#### [What is expected]
Leave the pictures out and quote only the lines from the one with "This screenshot has" down to the end of the listing below.

#### [Data for the task]
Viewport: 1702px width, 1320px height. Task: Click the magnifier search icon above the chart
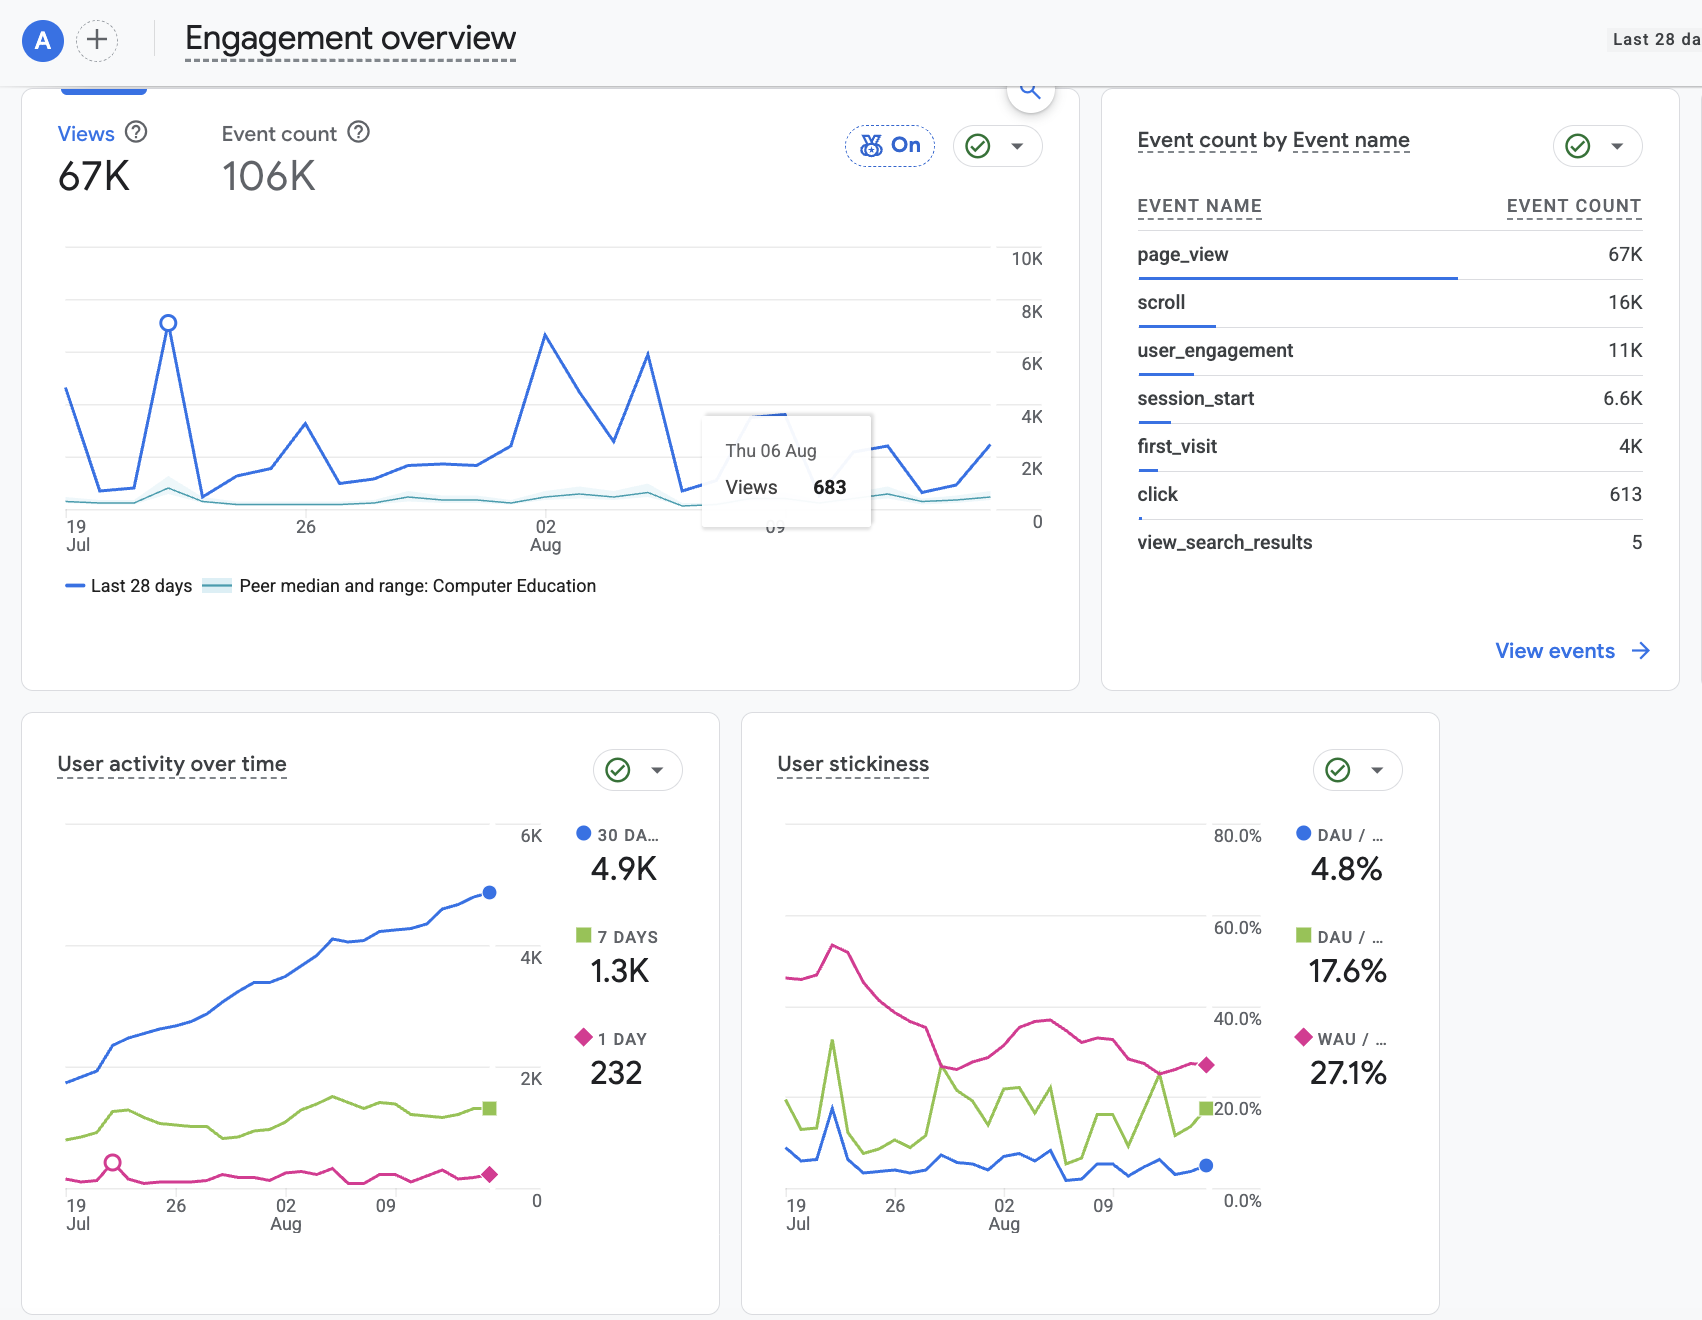[x=1030, y=91]
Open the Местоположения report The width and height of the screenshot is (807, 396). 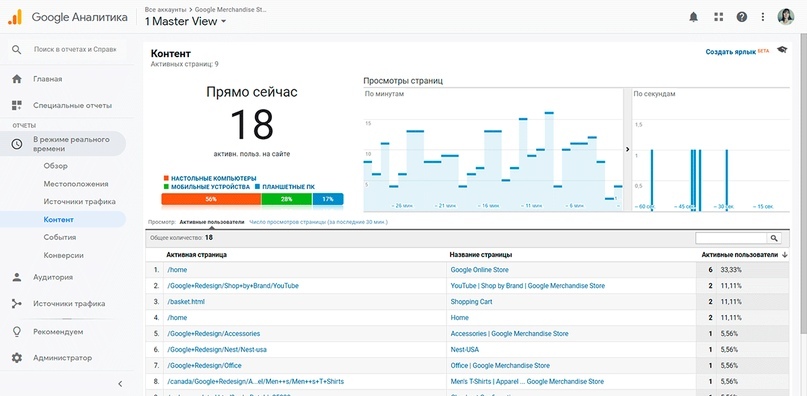click(x=76, y=184)
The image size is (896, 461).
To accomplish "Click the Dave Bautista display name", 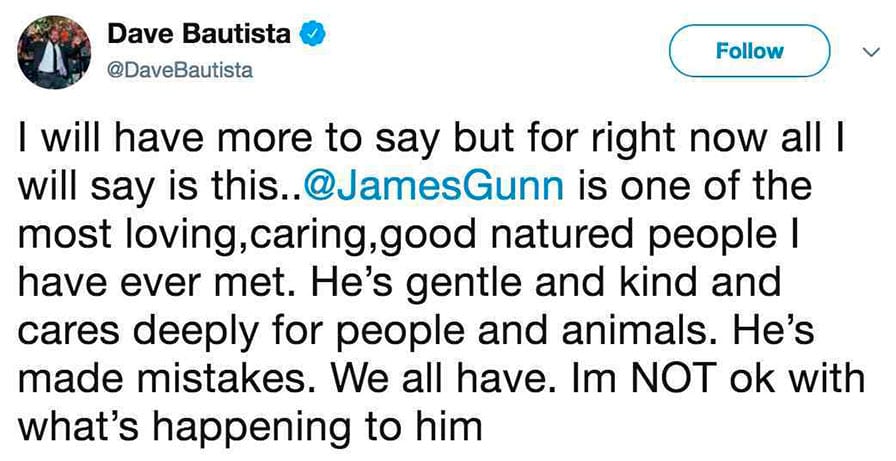I will pyautogui.click(x=199, y=34).
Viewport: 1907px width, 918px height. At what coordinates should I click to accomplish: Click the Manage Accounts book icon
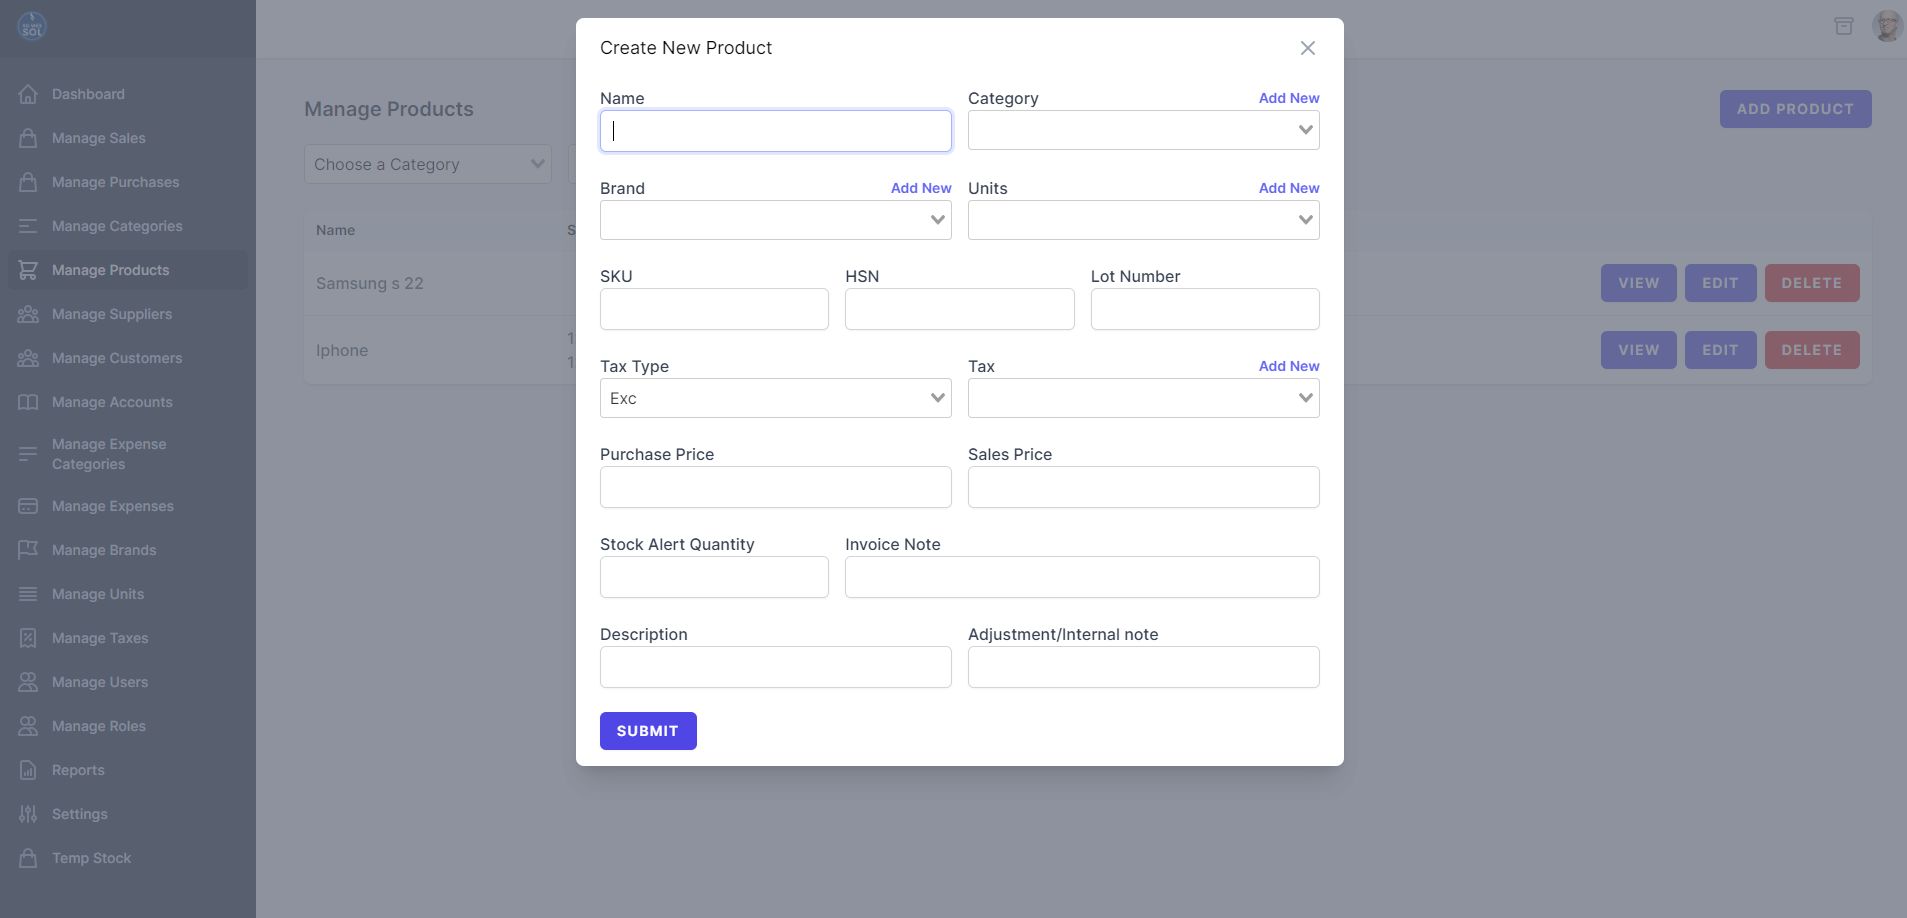[28, 402]
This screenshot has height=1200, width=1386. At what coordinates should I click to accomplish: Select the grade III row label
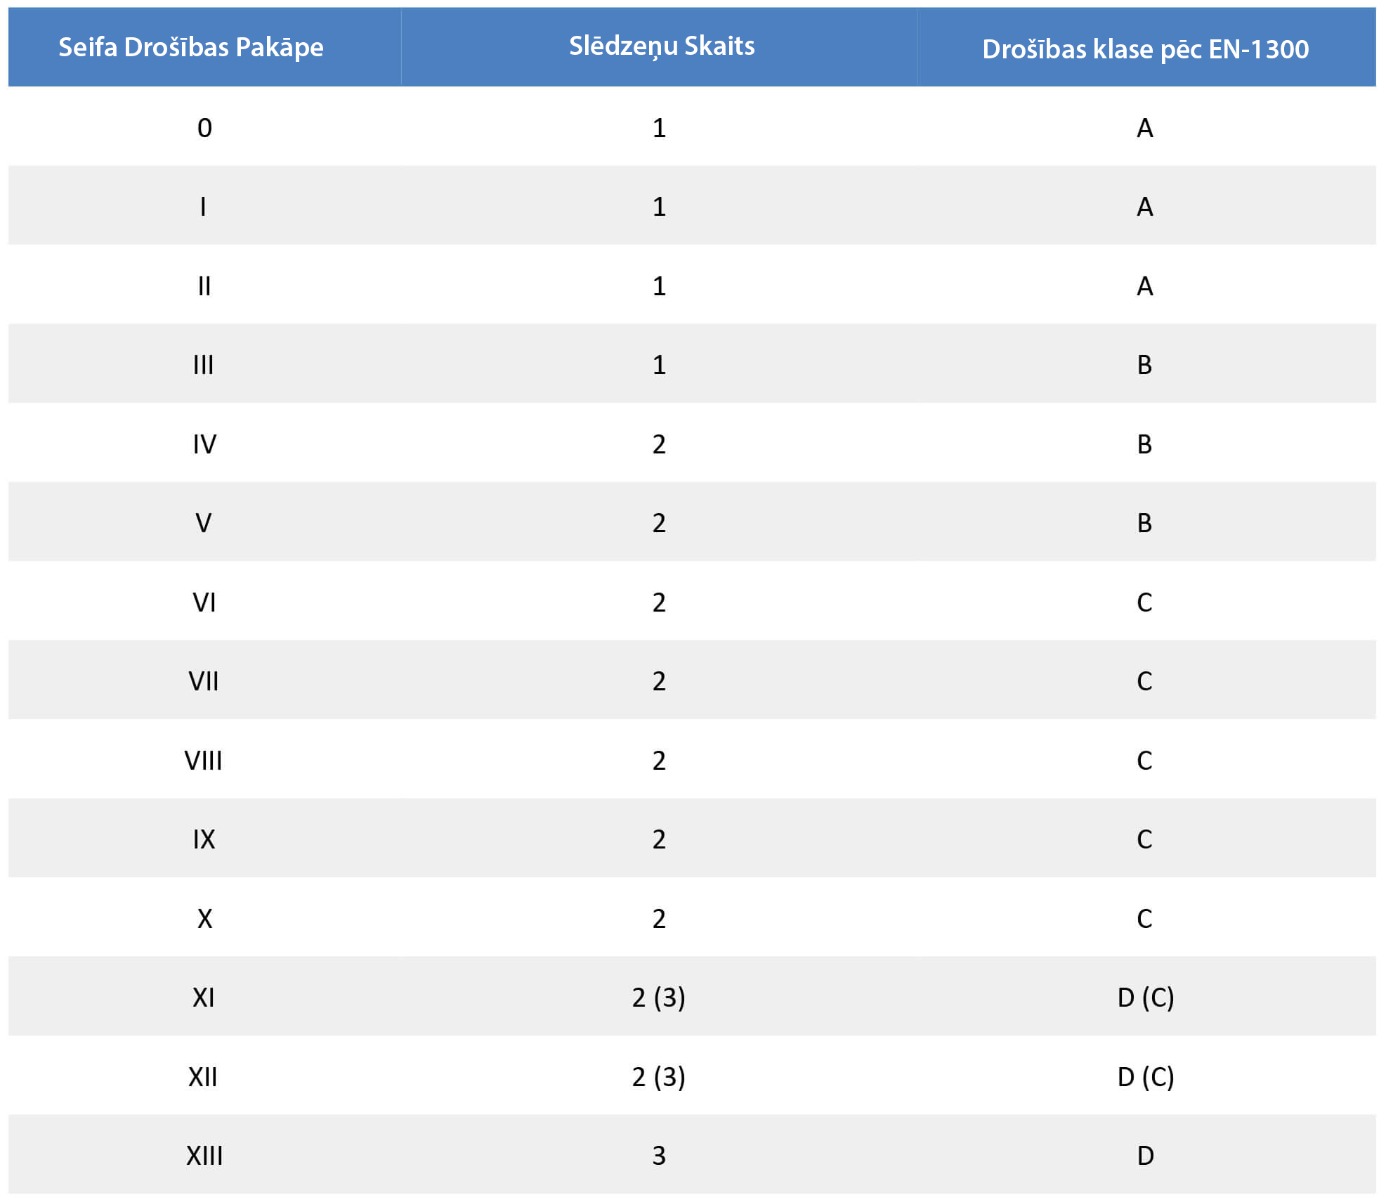click(x=203, y=365)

#### [Answer to this problem]
This screenshot has height=1200, width=1386. At what coordinates should I click to accomplish: Select the grade III row label
click(x=203, y=365)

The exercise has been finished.